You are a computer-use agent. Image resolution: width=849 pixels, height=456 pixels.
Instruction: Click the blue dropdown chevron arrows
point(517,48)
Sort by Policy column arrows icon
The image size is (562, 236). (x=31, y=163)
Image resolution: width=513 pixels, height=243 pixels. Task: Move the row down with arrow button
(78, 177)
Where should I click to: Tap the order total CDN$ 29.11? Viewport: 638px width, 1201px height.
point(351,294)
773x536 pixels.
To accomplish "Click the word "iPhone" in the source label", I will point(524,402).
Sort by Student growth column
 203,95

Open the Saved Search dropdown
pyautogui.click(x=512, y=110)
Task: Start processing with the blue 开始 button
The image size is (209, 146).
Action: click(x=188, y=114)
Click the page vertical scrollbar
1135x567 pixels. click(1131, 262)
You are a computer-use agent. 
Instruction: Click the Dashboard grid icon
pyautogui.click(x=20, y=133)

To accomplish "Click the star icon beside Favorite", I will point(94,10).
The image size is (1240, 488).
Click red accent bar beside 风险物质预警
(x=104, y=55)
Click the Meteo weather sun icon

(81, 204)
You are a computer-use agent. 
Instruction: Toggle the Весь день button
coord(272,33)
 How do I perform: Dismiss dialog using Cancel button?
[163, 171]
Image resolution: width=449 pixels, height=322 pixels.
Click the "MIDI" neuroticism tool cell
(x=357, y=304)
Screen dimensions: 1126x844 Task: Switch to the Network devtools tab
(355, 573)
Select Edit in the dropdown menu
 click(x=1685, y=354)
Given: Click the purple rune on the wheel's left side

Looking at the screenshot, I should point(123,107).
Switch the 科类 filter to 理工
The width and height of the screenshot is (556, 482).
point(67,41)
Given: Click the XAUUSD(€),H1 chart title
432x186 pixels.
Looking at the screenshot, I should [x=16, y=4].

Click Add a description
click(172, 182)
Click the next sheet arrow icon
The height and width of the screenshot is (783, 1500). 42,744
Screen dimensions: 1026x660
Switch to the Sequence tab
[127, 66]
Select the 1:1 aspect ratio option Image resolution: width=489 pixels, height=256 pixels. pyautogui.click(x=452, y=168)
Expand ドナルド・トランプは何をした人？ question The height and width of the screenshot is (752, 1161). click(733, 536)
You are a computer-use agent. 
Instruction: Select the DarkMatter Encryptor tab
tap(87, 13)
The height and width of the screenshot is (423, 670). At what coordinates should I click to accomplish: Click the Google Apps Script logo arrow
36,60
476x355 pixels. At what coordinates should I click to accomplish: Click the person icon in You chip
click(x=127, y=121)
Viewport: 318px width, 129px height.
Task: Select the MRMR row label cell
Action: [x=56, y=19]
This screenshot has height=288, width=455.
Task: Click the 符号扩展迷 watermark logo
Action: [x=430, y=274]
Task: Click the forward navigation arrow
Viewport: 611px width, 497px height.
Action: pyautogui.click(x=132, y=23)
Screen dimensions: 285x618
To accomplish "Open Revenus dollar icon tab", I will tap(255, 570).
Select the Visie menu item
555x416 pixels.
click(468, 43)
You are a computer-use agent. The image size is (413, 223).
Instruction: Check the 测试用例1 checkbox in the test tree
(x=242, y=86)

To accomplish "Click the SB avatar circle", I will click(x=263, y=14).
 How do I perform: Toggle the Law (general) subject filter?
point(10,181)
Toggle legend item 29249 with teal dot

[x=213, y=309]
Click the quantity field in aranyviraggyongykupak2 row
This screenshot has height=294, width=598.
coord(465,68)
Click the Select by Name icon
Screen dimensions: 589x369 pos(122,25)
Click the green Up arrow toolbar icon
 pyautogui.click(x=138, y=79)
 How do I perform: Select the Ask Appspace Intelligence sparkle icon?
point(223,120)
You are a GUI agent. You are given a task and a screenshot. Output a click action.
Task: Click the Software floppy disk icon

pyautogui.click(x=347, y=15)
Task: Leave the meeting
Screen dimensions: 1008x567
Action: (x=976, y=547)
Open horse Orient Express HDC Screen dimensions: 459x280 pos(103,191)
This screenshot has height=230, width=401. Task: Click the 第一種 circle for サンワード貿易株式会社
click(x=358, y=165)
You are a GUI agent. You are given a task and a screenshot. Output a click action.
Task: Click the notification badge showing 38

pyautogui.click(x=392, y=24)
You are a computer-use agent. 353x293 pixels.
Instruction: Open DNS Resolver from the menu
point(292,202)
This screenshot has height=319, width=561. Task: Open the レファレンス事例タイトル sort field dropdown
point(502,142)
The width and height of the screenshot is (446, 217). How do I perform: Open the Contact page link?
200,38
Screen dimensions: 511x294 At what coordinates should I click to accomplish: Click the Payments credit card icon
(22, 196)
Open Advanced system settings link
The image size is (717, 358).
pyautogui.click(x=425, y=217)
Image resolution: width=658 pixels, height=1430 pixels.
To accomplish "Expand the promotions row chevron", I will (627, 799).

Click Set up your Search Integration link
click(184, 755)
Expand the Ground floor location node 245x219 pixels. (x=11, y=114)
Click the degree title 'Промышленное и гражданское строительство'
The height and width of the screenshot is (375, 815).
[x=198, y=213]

**TASK TO CARRY OUT**
Copy all of the entries above verbatim, line by line, without altering any character.

**TASK ANSWER**
You are a computer-use agent. Image resolution: width=849 pixels, height=456 pixels.
Instruction: Click the blue dropdown chevron arrows
point(517,48)
Sort by Policy column arrows icon
The image size is (562, 236). (x=31, y=163)
Image resolution: width=513 pixels, height=243 pixels. Task: Move the row down with arrow button
(78, 177)
Where should I click to: Tap the order total CDN$ 29.11? Viewport: 638px width, 1201px height.
point(351,294)
773x536 pixels.
To accomplish "Click the word "iPhone" in the source label", I will point(524,402).
Sort by Student growth column
 203,95

Open the Saved Search dropdown
pyautogui.click(x=512, y=110)
Task: Start processing with the blue 开始 button
The image size is (209, 146).
Action: click(x=188, y=114)
Click the page vertical scrollbar
1135x567 pixels. click(1131, 262)
You are a computer-use agent. 
Instruction: Click the Dashboard grid icon
pyautogui.click(x=20, y=133)

To accomplish "Click the star icon beside Favorite", I will point(94,10).
The image size is (1240, 488).
Click red accent bar beside 风险物质预警
(x=104, y=55)
Click the Meteo weather sun icon

(81, 204)
You are a computer-use agent. 
Instruction: Toggle the Весь день button
coord(272,33)
 How do I perform: Dismiss dialog using Cancel button?
[163, 171]
Image resolution: width=449 pixels, height=322 pixels.
Click the "MIDI" neuroticism tool cell
(x=357, y=304)
Screen dimensions: 1126x844 Task: Switch to the Network devtools tab
(355, 573)
Select Edit in the dropdown menu
 click(x=1685, y=354)
Given: Click the purple rune on the wheel's left side

Looking at the screenshot, I should point(123,107).
Switch the 科类 filter to 理工
The width and height of the screenshot is (556, 482).
point(67,41)
Given: Click the XAUUSD(€),H1 chart title
432x186 pixels.
Looking at the screenshot, I should [x=16, y=4].

Click Add a description
click(172, 182)
Click the next sheet arrow icon
The height and width of the screenshot is (783, 1500). 42,744
Screen dimensions: 1026x660
Switch to the Sequence tab
[127, 66]
Select the 1:1 aspect ratio option Image resolution: width=489 pixels, height=256 pixels. pyautogui.click(x=452, y=168)
Expand ドナルド・トランプは何をした人？ question The height and width of the screenshot is (752, 1161). click(733, 536)
You are a computer-use agent. 
Instruction: Select the DarkMatter Encryptor tab
tap(87, 13)
The height and width of the screenshot is (423, 670). At what coordinates should I click to accomplish: Click the Google Apps Script logo arrow
36,60
476x355 pixels. At what coordinates should I click to accomplish: Click the person icon in You chip
click(x=127, y=121)
Viewport: 318px width, 129px height.
Task: Select the MRMR row label cell
Action: [x=56, y=19]
This screenshot has height=288, width=455.
Task: Click the 符号扩展迷 watermark logo
Action: [x=430, y=274]
Task: Click the forward navigation arrow
Viewport: 611px width, 497px height.
Action: pyautogui.click(x=132, y=23)
Screen dimensions: 285x618
To accomplish "Open Revenus dollar icon tab", I will tap(255, 570).
Select the Visie menu item
555x416 pixels.
click(468, 43)
You are a computer-use agent. The image size is (413, 223).
Instruction: Check the 测试用例1 checkbox in the test tree
(x=242, y=86)

To accomplish "Click the SB avatar circle", I will click(x=263, y=14).
 How do I perform: Toggle the Law (general) subject filter?
point(10,181)
Toggle legend item 29249 with teal dot

[x=213, y=309]
Click the quantity field in aranyviraggyongykupak2 row
This screenshot has height=294, width=598.
coord(465,68)
Click the Select by Name icon
Screen dimensions: 589x369 pos(122,25)
Click the green Up arrow toolbar icon
 pyautogui.click(x=138, y=79)
 How do I perform: Select the Ask Appspace Intelligence sparkle icon?
point(223,120)
You are a GUI agent. You are given a task and a screenshot. Output a click action.
Task: Click the Software floppy disk icon

pyautogui.click(x=347, y=15)
Task: Leave the meeting
Screen dimensions: 1008x567
Action: (x=976, y=547)
Open horse Orient Express HDC Screen dimensions: 459x280 pos(103,191)
This screenshot has height=230, width=401. Task: Click the 第一種 circle for サンワード貿易株式会社
click(x=358, y=165)
You are a GUI agent. You are given a task and a screenshot. Output a click action.
Task: Click the notification badge showing 38

pyautogui.click(x=392, y=24)
You are a computer-use agent. 353x293 pixels.
Instruction: Open DNS Resolver from the menu
point(292,202)
This screenshot has height=319, width=561. Task: Open the レファレンス事例タイトル sort field dropdown
point(502,142)
The width and height of the screenshot is (446, 217). How do I perform: Open the Contact page link?
200,38
Screen dimensions: 511x294 At what coordinates should I click to accomplish: Click the Payments credit card icon
(22, 196)
Open Advanced system settings link
The image size is (717, 358).
pyautogui.click(x=425, y=217)
Image resolution: width=658 pixels, height=1430 pixels.
To accomplish "Expand the promotions row chevron", I will (627, 799).

Click Set up your Search Integration link
click(184, 755)
Expand the Ground floor location node 245x219 pixels. (x=11, y=114)
Click the degree title 'Промышленное и гражданское строительство'
The height and width of the screenshot is (375, 815).
[x=198, y=213]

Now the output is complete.